[[ Input data, beginning ]]
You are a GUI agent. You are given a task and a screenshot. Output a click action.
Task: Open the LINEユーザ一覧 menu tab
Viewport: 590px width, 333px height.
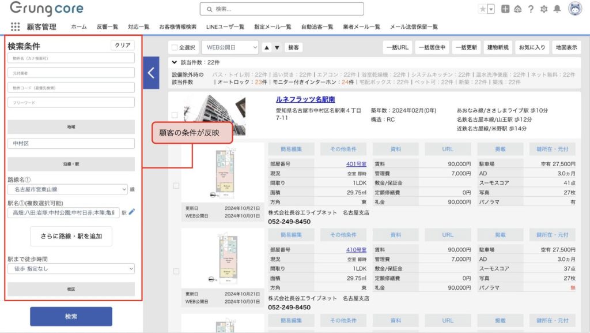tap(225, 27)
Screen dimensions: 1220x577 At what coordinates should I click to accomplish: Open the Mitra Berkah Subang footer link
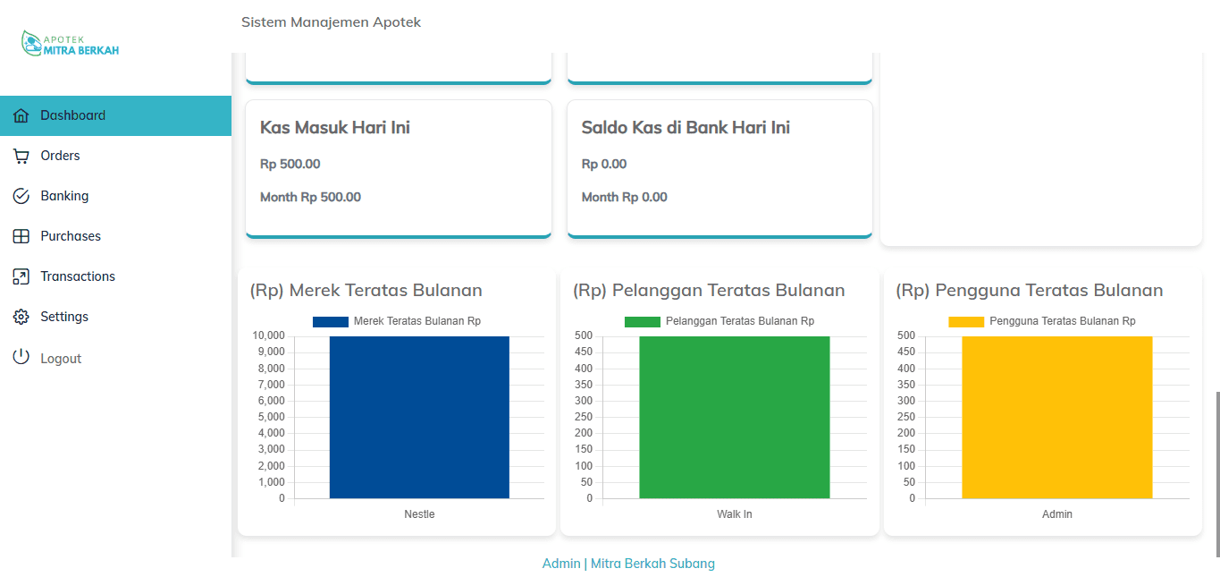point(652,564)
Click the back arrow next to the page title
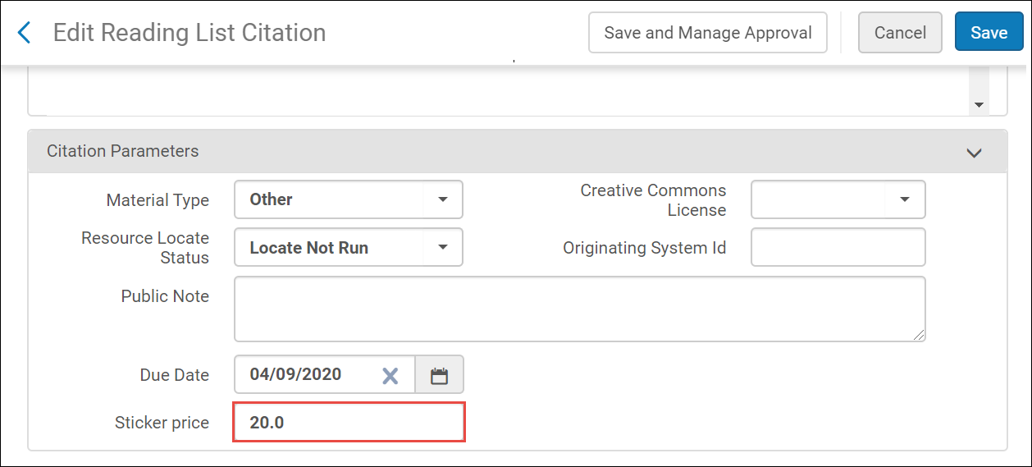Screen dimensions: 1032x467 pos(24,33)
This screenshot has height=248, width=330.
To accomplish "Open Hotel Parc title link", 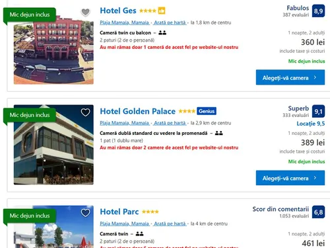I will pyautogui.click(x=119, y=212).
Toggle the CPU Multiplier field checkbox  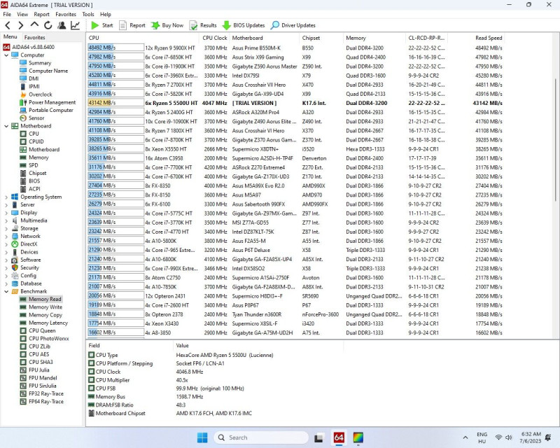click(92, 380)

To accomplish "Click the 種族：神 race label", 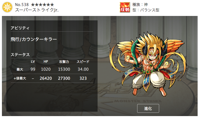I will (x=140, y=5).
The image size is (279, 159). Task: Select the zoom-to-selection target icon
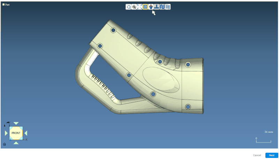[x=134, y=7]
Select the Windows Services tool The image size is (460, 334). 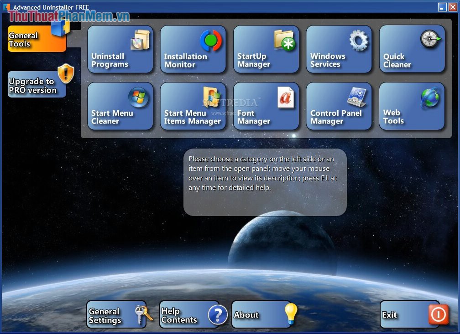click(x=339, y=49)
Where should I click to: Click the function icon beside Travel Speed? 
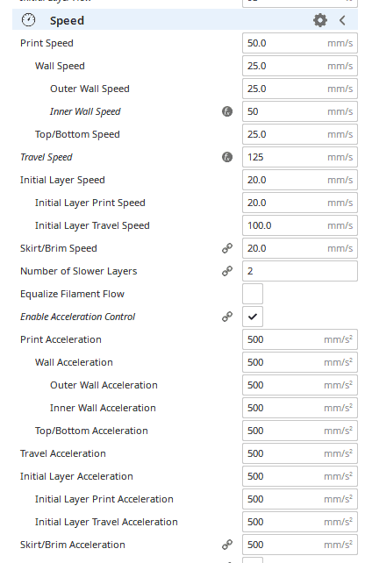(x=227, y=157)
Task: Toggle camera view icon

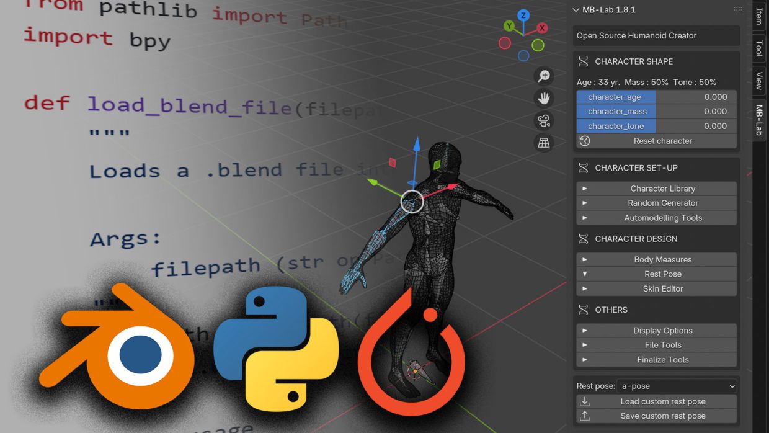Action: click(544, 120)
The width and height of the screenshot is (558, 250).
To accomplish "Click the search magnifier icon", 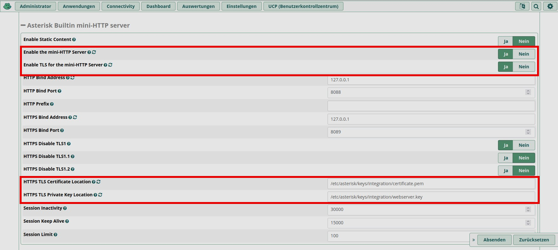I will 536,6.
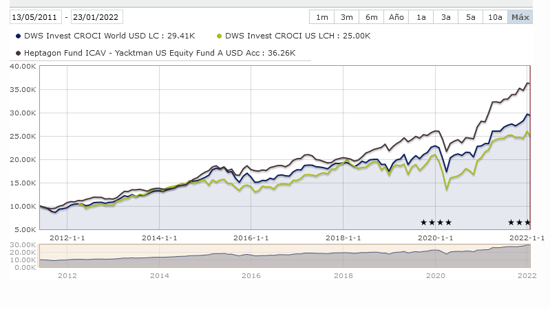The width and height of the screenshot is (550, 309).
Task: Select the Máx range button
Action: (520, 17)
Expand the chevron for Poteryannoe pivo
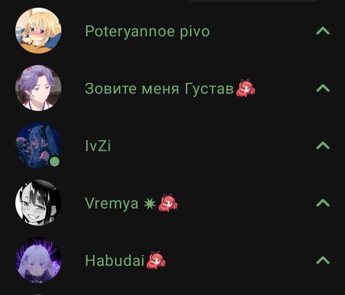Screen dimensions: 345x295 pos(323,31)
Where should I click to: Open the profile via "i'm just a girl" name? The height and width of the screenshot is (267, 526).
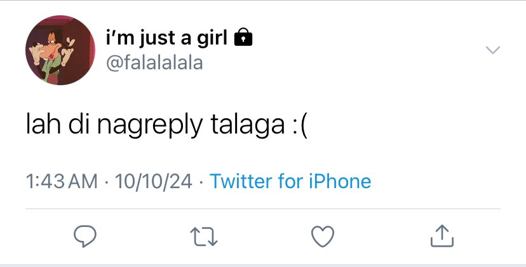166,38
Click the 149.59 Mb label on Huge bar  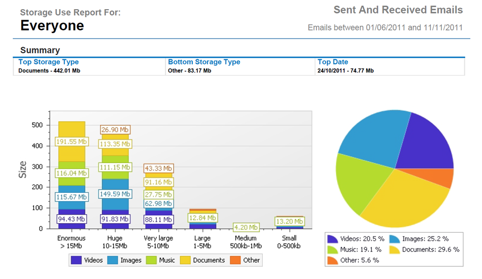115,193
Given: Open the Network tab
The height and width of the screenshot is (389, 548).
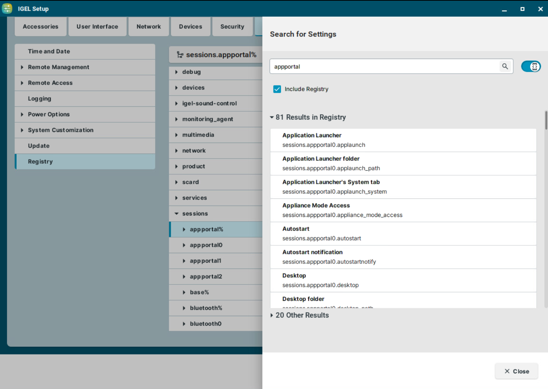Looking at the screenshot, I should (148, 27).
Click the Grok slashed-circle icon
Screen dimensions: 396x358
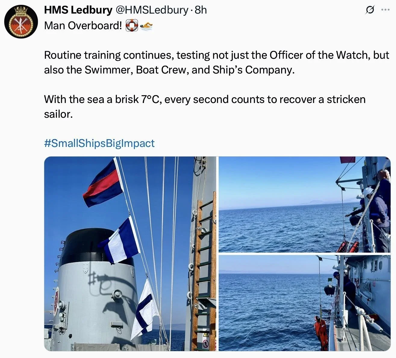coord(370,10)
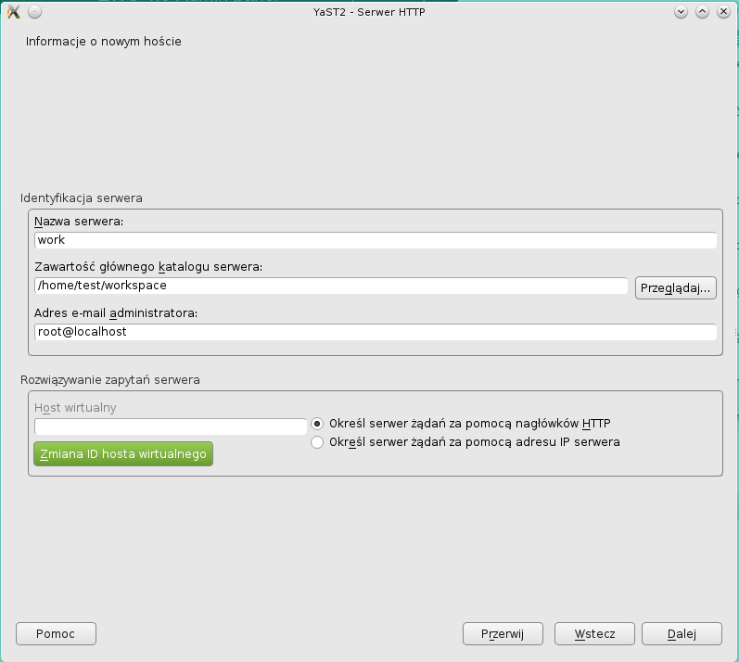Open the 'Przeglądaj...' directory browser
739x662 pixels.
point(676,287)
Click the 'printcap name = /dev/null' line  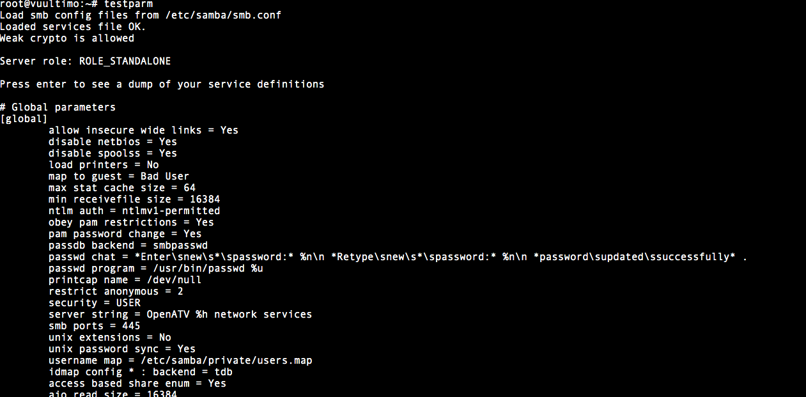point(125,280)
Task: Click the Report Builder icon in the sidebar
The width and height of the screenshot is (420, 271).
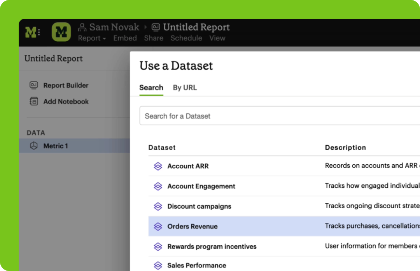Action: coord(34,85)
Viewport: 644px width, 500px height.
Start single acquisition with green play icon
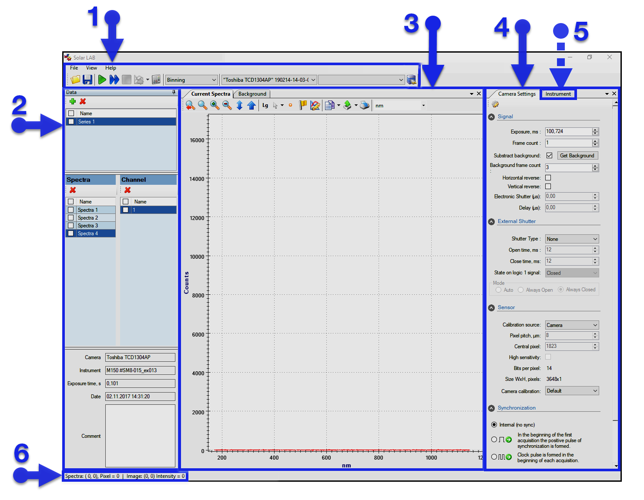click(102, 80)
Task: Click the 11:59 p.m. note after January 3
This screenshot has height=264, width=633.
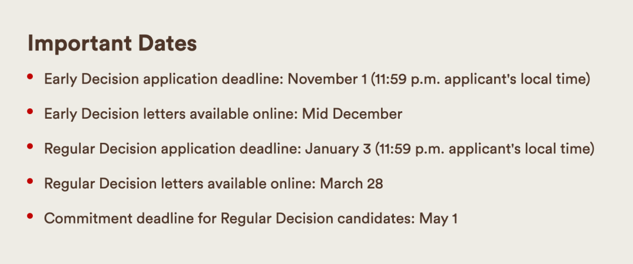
[[ Input data, end ]]
→ What the task asks: Copy out every line from the data above that has "This" in it.

→ Exercise output:
This screenshot has height=248, width=330.
This screenshot has height=264, width=633.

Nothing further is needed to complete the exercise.